Prompt: From the article on Fall Armyworms in Busia County below, set down word for word the stretch from "Marango was speaking" through "vis-a-vis the farmers.".

Document excerpt:
- - -
Farmers in Busia County have been urged to embrace the use of organic products to control Fall Armyworms which have invaded maize farms in Western, North and South Rift regions of Kenya.

Participatory Ecological Land Use Management (PELUM) Zonal Coordinator for Western Zone, Sarah Marango said they are advocating for organic farming and other sustainable practices that are against the synthetic use of agri-pesticides on organic fertilizers on the farms.

“The yield of organic farming compared to other conventional methods of farming is not comparable because organic farming does not produce much though we look in terms of health and nutrients to the body. Looking at the current status in health and lifestyles, there has been an emergence of chronic diseases. I would encourage everybody to shift to organic and use fewer chemicals on their farms because it is about our health and not what we get from our farms,” she said.

Marango was speaking at Busia Agricultural Training Centre during a meeting of farmers and crop officers from Butula and Teso South Sub Counties to sensitize them on the effects of climate change and adaptation.

Deputy County Director Agriculture in charge of Monitoring and Evaluation Frank Moturi revealed that the County Government of Busia will recruit more extension officers in place to close the gap ratio of extension officers vis-a-vis the farmers.
- - -
Supplied records:
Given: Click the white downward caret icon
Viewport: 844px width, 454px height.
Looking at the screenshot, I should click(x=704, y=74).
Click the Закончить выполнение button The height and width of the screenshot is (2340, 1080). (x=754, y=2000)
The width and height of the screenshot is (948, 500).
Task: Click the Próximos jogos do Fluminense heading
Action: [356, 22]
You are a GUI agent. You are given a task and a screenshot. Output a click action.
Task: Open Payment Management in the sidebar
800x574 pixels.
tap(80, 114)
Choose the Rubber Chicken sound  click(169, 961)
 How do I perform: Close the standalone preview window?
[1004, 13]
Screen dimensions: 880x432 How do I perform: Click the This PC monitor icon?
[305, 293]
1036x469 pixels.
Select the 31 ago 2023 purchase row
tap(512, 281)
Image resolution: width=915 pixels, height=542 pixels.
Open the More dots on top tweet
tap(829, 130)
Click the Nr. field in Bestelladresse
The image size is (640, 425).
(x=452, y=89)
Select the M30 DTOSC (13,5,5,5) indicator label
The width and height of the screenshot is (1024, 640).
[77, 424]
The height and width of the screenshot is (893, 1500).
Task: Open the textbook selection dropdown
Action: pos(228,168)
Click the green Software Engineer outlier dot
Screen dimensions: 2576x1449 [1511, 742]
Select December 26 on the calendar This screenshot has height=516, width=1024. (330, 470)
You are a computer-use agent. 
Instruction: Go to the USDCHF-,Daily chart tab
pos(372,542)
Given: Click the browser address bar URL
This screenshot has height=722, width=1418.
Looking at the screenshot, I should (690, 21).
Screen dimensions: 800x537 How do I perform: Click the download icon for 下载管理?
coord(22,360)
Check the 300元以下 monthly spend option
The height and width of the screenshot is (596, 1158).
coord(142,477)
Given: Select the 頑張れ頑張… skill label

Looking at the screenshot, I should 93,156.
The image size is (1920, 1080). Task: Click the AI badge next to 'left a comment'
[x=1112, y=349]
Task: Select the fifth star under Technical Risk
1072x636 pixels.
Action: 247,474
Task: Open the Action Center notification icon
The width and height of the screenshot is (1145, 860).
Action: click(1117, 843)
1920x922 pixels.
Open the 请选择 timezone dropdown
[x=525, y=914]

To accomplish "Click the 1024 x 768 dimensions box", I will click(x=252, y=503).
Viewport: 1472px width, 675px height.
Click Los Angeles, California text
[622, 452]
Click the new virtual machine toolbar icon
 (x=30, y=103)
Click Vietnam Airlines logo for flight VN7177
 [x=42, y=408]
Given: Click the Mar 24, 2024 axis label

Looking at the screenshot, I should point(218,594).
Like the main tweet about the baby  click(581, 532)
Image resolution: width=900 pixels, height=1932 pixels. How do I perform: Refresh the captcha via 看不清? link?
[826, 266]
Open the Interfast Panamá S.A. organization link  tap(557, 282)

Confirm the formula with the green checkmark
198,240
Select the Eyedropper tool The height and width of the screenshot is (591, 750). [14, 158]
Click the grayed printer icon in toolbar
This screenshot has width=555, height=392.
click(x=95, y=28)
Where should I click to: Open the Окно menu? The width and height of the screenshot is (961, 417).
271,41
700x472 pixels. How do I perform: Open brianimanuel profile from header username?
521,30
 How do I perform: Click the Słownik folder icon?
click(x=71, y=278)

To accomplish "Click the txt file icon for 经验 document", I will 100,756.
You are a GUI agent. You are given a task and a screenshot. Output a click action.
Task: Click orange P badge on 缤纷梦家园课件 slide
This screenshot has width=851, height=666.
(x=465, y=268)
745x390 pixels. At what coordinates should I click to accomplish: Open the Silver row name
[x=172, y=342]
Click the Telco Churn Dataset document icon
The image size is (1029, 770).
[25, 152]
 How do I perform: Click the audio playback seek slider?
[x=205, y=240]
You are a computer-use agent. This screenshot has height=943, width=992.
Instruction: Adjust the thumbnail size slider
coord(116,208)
- - -
Written answer:
Marango was speaking at Busia Agricultural Training Centre during a meeting of farmers and crop officers from Butula and Teso South Sub Counties to sensitize them on the effects of climate change and adaptation.

Deputy County Director Agriculture in charge of Monitoring and Evaluation Frank Moturi revealed that the County Government of Busia will recruit more extension officers in place to close the gap ratio of extension officers vis-a-vis the farmers.